§ **Passage shown**:
━━━━

Small Business Recruitment: Tips and Tactics

Small Business Recruitment: Tips and Tactics

One of the biggest investments you can make as a business owner is to invest in your employees. The people that you recruit can make or break your company and it can be difficult to attract the talent that you need if you don’t know where to start.

Believe it or not, your brand, reputation, and social media presence all play a big part in how prospective employees gauge whether or not they will send in an application. That’s why it’s important to start early and to have a clear goal in mind before you start with a focused recruitment plan.

Find out what your business can do to attract the best employees in this post.

Written and Visual Personality

The written and visual personality of your company is likely what is absorbed by the public. This includes your social media pages, your website, and any media coverage that you have. Even your logo and marketing materials are important.

Your social media pages should be up-to-date, consistent, and in line with your brand. The colors should match your site and your posts should follow some sort of schedule—free from spelling errors. The language that you use in your posts should be the same as you use throughout your website.

━━━━

§ **Given material**:
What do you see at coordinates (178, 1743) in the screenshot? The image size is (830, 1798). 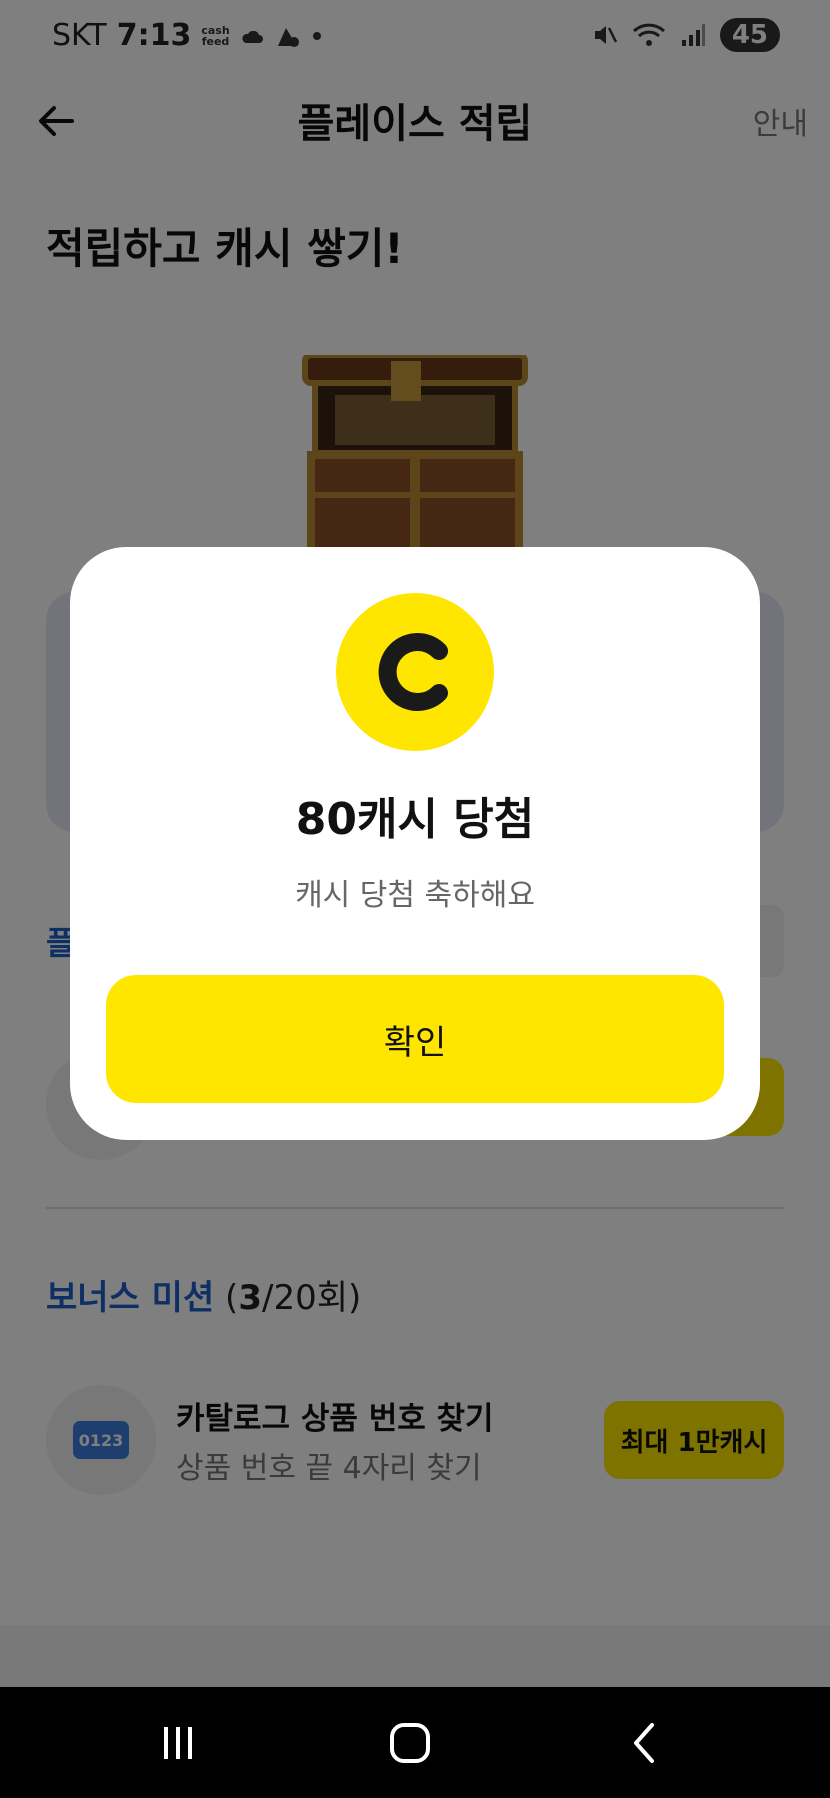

━━━━

§ **Questions**:
[a] In the recruitment tips text, what should the colors of a company's social media pages match?
[b] Turn the paragraph of the recruitment tips text that begins "Your social media pages should be up-to-date" into a short bulleted list that keeps its main points.

§ **Solutions to the tasks**:
[a] They should match the company's site.

[b]
- Keep social media pages up-to-date, consistent, and in line with the brand.
- Match their colors to the website.
- Post on a schedule, free from spelling errors.
- Use the same language in posts as on the website.